Finlândia abandona experiência com Rendimento Básico Universal e parte para outra

Governo finlandês não quis alargar o projecto-piloto iniciado em 2017 e está agora a estudar alternativas.

Finlândia Rendimento Básico Universal
Foto de Teodor Drobota via Unsplash

A inovadora experiência social começou em Janeiro de 2017; nesta altura, o Governo finlandês selecionou uma amostra de dois mil desempregados de longa-duração entre os 25 e os 58 anos e atribuiu-lhes um subsídio mensal de 560 euros, livres de impostos, sem qualquer obrigatoriedade, nem condição – os escolhidos não precisavam de procurar emprego para garantir o subsídio (como, por cá, acontece com o subsídio de desemprego); nem perdiam acesso a esta quantia depois de encontrarem ocupação profissional. Assim nascia a primeira experiência em solo europeu do Rendimento Básico Universal.

Agora, cerca de dois anos depois, e numa altura em que o sistema de Segurança Social finlandês apoiava a extensão da medida a um leque mais alargado de cidadãos – abrangendo também aqueles que estão no activo –, algo que custaria entre 40 e 70 milhões ao erário público, a resposta do Governo central foi negativa e não se ficou por aí.

Para além de rejeitar a proposta de alargamento da experiência, o executivo finlandês anunciou mesmo o fim das transferências para aquele grupo-piloto. O objectivo não é desistir da problemática subjacente, a desigualdade de riqueza, mas antes testar novas abordagens à questão.

O facto de a amostra ser relativamente curta – dois mil pessoas num país com 5 milhões – e da experiência ter decorrido apenas durante dois anos não permite tirar grandes conclusões e essa é, de resto, a crítica feita por um dos investigadores envolvidos, Olli Kangas, no processo à decisão anunciada. Já Petteri Orpo, presidente do Partido Coligação Nacional – partido de índole económica conservadora, filiado finlandês do Partido Popular Europeu – e Ministro das Finanças do pequeno país nórdico, falou sobre o assunto com um órgão de comunicação social, o Hufvudstadsbladet, anunciando que estão a ser estudadas outras medidas no mesmo comprimento de onda. Uma das estratégias mencionadas passa pela criação de um sistema de crédito universal acessível a qualquer pessoal, tal como o Reino Unido procura introduzir.

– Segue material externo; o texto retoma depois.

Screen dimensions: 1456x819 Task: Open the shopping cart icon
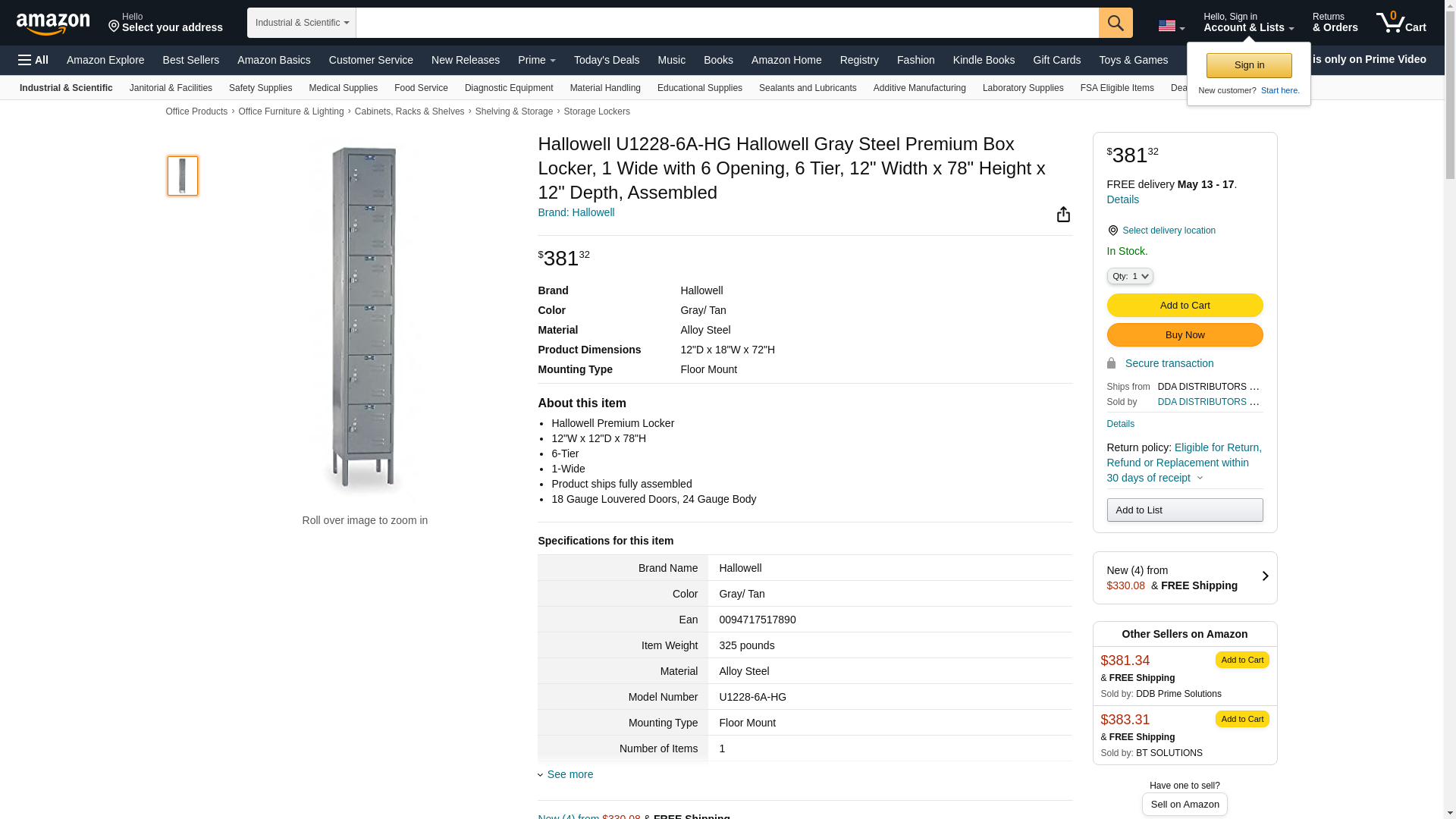pyautogui.click(x=1400, y=23)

A ideia da experiência conduzida durante dois anos era perceber como evoluiria a vida de cada beneficiário do rendimento. Ao contrário das expectativas criadas globalmente, sempre foi claro para os responsáveis do projecto que não obteriam conclusões sobre o Rendimento Básico Universal por ter uma amostra tão pequena e específica, podendo apenas tirar pequenas mas poderosas conclusões.

Em termos globais e depois desta primeira iniciativa, o RBU ou RBI (de “I” de Incondicional), tem ganho cada vez mais adeptos. Entre eles estão líderes de tecnológicas, que o vêm como indispensável perante o avanço da automação, como Elon Musk e Mark Zuckerberg, políticos de tendência progressistas como Bernie Sanders, entre outros. Por outro lado, as dúvidas sobre as consequências inerentes a dar dinheiro às pessoas continuam a dominar a agenda. Muitos questionam a sustentabilidade da medida, afirmando que teria de ser compensada com uma alta subida de impostos. Neste ponto, um editorial do The Guardian, deixa uma interessante mas provocadora ideia de se taxar as empresas universais – como as gigantes tecnológicas –, de modo a gerar o Rendimento Universal necessário.